木造コンテナとトレーラーハウスを比較するポイント

木造コンテナ、トレーラーハウス、海上コンテナ改装、プレハブ。移動できる建物を比べるとき、どの観点で見れば自分の用途に合うものを選べるかを整理しました。

発信:株式会社 技術の杜(千の風プロジェクト)/二級建築士事務所 千葉県知事登録 第2-2206-7434号

海岸の岩場に並ぶ折り畳み式木造コンテナ Wing のイメージ

「コンテナハウス」「トレーラーハウス」「ユニットハウス」。移動できる建物を探すと複数の選択肢が出てきますが、それぞれ法律上の扱いも構造も違います。 どれが優れているかではなく、用途に対してどの観点を優先するかで選び方が決まります。

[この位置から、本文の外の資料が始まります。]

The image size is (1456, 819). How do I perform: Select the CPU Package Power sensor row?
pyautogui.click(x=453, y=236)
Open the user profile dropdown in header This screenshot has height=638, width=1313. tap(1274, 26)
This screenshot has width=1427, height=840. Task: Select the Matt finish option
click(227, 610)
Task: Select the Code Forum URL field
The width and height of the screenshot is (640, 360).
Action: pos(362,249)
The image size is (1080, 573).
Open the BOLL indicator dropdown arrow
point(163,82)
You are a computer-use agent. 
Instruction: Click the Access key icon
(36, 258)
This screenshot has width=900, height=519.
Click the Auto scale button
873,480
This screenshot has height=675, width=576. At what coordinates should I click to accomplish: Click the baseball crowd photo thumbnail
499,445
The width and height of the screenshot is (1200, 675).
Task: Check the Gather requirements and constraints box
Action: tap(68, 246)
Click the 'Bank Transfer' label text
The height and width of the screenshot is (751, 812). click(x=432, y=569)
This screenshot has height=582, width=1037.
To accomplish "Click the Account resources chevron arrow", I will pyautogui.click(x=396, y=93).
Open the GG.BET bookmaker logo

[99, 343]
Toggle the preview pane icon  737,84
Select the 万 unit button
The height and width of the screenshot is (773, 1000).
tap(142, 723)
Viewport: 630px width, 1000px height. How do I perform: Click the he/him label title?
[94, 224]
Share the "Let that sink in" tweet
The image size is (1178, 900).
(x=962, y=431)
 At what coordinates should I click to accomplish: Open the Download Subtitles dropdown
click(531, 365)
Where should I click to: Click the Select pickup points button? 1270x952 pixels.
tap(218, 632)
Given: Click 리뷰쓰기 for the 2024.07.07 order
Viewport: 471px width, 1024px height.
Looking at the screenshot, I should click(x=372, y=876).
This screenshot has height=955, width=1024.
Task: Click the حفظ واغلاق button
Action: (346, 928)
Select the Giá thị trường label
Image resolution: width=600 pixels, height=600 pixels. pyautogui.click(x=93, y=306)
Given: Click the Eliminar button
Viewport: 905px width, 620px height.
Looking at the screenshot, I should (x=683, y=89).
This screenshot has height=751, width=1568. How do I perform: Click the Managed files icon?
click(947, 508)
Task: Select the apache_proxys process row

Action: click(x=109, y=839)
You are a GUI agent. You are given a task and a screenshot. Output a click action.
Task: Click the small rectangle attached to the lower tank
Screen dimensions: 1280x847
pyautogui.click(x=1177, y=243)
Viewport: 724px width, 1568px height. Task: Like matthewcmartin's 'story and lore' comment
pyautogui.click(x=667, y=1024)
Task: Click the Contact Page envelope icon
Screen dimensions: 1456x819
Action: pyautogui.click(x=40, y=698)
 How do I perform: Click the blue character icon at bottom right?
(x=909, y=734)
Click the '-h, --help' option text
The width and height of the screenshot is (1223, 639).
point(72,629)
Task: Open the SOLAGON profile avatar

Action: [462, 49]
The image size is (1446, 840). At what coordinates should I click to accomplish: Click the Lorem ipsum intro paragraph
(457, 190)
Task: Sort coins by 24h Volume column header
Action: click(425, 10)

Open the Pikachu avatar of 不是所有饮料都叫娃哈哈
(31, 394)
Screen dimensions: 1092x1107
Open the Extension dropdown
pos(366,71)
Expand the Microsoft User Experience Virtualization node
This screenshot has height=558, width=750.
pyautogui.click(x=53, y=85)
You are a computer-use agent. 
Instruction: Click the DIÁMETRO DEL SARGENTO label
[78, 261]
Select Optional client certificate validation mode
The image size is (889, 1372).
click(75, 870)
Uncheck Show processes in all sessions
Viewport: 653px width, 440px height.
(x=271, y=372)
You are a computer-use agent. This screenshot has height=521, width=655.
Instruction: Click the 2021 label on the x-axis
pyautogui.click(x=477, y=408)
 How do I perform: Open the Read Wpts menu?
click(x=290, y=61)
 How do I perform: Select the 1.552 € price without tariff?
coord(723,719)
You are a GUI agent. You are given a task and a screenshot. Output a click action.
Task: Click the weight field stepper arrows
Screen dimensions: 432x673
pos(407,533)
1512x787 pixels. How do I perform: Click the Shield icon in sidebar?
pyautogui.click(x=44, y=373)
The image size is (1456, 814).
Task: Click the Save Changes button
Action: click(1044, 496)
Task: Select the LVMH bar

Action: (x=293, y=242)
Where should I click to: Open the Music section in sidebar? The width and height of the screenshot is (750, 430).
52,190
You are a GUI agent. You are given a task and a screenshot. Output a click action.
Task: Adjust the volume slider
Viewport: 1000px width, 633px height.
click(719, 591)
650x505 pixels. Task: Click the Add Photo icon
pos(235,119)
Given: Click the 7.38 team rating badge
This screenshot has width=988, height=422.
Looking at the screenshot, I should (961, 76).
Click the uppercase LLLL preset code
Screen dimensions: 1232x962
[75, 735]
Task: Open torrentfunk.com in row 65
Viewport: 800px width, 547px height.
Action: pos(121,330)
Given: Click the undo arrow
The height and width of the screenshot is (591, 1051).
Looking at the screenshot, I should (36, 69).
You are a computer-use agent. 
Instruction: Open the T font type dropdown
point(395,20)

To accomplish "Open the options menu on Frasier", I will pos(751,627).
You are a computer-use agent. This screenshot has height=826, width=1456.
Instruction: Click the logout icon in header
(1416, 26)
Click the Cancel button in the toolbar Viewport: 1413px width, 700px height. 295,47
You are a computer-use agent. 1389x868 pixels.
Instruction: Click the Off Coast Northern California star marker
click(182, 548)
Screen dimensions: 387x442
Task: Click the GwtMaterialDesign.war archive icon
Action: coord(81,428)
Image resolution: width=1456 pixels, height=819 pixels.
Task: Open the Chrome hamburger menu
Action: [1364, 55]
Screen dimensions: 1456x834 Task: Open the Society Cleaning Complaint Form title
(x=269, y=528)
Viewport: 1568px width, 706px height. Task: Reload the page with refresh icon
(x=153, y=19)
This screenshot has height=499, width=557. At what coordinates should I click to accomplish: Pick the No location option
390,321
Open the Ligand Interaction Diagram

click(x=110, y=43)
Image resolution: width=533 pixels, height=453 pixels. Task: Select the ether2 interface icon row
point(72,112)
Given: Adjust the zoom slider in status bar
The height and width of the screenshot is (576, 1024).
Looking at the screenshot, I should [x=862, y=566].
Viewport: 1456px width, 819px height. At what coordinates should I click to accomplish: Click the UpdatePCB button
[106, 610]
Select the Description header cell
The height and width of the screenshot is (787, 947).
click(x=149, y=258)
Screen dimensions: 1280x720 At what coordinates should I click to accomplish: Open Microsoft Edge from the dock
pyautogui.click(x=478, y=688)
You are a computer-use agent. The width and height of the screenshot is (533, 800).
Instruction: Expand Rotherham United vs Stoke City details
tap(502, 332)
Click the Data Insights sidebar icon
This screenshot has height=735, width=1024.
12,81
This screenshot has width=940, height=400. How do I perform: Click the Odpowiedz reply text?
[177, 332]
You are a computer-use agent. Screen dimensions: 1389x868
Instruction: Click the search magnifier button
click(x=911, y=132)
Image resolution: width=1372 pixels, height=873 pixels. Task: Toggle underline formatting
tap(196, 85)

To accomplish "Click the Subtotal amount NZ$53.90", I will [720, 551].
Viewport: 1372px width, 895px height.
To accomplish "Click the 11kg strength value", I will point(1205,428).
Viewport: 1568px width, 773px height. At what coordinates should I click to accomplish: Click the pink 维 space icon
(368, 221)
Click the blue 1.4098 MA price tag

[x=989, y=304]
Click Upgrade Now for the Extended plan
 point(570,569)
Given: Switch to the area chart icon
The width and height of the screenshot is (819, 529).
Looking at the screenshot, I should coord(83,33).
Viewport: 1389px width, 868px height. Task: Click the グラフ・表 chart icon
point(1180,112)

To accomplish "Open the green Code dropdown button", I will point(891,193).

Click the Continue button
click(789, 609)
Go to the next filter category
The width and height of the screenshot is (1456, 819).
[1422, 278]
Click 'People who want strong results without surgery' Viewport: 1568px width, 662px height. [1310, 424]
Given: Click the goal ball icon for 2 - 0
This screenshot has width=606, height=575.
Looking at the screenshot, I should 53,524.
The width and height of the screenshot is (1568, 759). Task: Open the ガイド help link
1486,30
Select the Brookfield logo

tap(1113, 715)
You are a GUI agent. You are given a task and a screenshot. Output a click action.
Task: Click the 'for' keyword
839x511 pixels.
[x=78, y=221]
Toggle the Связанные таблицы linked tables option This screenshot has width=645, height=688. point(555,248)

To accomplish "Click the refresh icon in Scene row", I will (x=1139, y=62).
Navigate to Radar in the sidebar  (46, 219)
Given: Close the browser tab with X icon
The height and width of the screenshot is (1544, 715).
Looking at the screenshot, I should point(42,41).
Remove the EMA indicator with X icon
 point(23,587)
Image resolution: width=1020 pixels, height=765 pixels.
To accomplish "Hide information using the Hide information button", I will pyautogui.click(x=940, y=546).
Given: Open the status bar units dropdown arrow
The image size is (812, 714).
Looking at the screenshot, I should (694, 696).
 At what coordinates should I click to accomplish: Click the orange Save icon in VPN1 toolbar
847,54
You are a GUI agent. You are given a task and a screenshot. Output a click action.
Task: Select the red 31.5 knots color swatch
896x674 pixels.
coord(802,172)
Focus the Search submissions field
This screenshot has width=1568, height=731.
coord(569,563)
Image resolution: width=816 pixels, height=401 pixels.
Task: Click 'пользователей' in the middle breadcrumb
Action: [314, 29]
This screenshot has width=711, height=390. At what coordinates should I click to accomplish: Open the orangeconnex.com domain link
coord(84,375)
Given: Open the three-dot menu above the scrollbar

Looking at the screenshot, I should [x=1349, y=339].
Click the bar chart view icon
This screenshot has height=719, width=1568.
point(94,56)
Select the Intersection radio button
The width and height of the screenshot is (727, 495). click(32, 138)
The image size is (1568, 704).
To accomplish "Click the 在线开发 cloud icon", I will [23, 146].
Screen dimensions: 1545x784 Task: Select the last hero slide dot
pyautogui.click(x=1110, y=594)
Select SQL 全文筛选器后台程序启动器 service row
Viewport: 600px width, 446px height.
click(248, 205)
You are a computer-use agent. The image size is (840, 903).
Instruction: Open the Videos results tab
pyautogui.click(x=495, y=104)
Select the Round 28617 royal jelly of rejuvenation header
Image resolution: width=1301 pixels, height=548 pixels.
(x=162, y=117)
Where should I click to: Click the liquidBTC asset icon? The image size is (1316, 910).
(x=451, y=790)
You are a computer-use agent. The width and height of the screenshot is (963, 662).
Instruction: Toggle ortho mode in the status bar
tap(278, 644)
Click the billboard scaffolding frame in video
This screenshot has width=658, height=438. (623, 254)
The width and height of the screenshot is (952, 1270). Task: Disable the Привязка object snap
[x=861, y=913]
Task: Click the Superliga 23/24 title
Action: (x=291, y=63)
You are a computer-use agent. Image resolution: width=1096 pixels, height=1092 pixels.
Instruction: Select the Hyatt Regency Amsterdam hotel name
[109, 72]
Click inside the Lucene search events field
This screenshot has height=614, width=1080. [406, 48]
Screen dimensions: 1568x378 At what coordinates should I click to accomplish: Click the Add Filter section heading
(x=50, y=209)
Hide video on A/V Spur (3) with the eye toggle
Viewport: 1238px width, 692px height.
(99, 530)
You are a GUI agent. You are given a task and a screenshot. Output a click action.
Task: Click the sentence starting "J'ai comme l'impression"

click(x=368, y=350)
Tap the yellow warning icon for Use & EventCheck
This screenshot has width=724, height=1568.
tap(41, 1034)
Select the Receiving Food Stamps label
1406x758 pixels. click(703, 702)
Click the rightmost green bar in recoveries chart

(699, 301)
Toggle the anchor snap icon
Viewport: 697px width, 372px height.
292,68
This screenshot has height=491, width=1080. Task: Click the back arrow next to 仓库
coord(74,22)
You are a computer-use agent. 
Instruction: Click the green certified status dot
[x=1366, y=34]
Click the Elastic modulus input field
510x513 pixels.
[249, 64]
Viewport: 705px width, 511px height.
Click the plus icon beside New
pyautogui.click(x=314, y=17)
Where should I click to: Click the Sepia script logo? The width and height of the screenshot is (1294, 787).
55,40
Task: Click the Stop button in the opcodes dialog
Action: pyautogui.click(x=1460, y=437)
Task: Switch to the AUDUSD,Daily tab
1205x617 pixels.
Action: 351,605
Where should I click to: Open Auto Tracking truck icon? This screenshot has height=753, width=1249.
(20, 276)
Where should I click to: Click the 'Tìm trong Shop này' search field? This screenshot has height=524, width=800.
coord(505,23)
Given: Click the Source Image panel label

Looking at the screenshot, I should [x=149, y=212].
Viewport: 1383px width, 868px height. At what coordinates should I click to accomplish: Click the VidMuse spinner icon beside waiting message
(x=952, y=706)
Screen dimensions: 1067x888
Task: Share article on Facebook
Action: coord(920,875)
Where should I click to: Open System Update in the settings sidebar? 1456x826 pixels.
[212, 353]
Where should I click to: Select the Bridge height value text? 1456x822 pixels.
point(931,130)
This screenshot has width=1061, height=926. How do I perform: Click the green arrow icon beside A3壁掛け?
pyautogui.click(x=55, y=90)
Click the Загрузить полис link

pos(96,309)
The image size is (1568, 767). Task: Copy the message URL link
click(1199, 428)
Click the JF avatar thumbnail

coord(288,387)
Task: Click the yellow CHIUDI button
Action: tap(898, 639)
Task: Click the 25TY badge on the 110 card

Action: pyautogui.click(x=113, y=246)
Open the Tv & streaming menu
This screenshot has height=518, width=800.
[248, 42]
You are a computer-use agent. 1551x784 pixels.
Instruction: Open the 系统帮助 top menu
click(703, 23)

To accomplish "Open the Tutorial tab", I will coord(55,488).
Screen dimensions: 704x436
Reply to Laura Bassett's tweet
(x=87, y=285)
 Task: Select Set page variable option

この記事では、比較するときに見るべき5つの観点を整理します。各方式の細かい制度要件は事業者や自治体によって扱いが異なるため、ここでは確認すべき論点の提示にとどめ、断定は避けます。

観点1:建築物として扱われるかどうか

最初に分かれるのがここです。

  • 基礎に固定して設置する建物は、建築基準法上の建築物として扱われ、規模や地域に応じて建築確認申請の手続きが必要になります
  • 車両として扱うことを前提にした方式は、随時かつ任意に移動できる状態を保つことなどの条件が問われます

千の風プロジェクトの Wing・BOX・Flat は前者で、建築確認申請の取得に対応した木造建築です。ただし申請の要否や条件は設置場所の用途地域等によって異なるため、個別に確認が必要です。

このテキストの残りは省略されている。